Elizabeth Warren famously wants us to be more like China and devote even greater percentages of our GDP to infrastructure construction.
Warren is making this push despite the fact that we already spend huge sums on infrastructure, we just don’t do it very efficiently as state and local governments have proven to be very bad at managing infrastructure costs.
Part of the problem is that federal projects and many state projects require union labor or equivalent pay scales which costs a fortune (the Boston Big Dig was a prime example) so we get a lot less for more.
The more important problem is that Warren is completely clueless about China. I previously pointed out that Warren seemed unaware of the Chinese real estate and construction bubbles resulting from use of infrastructure construction to stimulate the economy.
The latest sign that China’s economy is slowing dramatically? A plunge in the price of steel and iron ore. The Financial Times has the numbers:
Hot rolled steel, an industry benchmark, traded at Rmb3,562 ($560) a tonne this week, having tumbled 19 per cent since April to its lowest level in almost three years.

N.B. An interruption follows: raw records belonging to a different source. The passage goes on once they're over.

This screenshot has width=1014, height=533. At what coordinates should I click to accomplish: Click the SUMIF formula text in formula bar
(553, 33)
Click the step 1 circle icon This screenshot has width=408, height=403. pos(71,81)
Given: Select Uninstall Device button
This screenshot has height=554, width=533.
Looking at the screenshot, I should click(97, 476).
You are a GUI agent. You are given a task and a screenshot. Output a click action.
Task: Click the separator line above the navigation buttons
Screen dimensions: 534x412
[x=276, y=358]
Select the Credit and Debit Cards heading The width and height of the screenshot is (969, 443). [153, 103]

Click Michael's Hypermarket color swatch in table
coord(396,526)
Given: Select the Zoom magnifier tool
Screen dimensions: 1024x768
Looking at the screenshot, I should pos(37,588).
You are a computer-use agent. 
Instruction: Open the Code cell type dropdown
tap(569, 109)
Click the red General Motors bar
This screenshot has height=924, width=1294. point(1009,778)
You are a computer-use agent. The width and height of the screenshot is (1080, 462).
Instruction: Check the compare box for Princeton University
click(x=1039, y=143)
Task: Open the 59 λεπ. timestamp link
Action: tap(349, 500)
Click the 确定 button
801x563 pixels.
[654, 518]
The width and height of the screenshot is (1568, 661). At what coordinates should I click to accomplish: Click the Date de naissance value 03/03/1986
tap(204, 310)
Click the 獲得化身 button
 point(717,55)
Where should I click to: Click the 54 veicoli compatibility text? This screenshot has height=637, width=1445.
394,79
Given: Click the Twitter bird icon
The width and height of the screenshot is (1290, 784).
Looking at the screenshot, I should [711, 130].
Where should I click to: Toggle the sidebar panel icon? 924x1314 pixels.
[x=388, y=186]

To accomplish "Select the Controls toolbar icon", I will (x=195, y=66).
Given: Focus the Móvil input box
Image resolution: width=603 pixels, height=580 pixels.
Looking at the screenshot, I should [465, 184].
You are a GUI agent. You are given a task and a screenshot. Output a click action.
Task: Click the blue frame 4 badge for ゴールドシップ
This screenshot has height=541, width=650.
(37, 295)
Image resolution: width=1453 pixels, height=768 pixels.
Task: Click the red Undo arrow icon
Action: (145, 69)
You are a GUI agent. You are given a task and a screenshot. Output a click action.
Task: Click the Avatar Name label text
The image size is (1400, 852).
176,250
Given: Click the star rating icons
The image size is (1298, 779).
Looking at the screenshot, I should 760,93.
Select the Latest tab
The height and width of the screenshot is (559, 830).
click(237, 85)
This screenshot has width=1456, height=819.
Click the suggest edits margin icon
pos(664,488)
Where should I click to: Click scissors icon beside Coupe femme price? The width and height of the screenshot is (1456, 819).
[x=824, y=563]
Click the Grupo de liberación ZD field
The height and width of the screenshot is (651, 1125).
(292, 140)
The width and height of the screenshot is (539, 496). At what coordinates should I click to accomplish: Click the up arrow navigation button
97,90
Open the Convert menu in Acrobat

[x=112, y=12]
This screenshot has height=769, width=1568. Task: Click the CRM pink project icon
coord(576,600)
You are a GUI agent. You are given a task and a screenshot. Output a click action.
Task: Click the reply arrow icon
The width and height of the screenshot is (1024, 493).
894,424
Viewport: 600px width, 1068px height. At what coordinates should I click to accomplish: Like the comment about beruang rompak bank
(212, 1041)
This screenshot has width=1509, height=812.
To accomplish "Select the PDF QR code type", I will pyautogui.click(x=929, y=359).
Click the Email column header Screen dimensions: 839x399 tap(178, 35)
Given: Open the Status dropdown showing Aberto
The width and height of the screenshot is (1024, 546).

The collapse in steel prices is already roiling the industry:
Last month the China Iron and Steel Association said domestic steelmakers saw profits plunge 96 per cent in the first half compared with a year ago, turning the industry into a “disaster zone”. . .
According to Reuters, Chinese steel mills have either defaulted on supply contracts or deferred shipment of up to 4m tonnes of iron ore this month following the fall in prices.
Is it too much to ask that Warren at least do a Google search before she comes up with an economic plan for the country?
Apparently so, because expecting a female Senate candidate to use Google must be anti-woman, or something like that.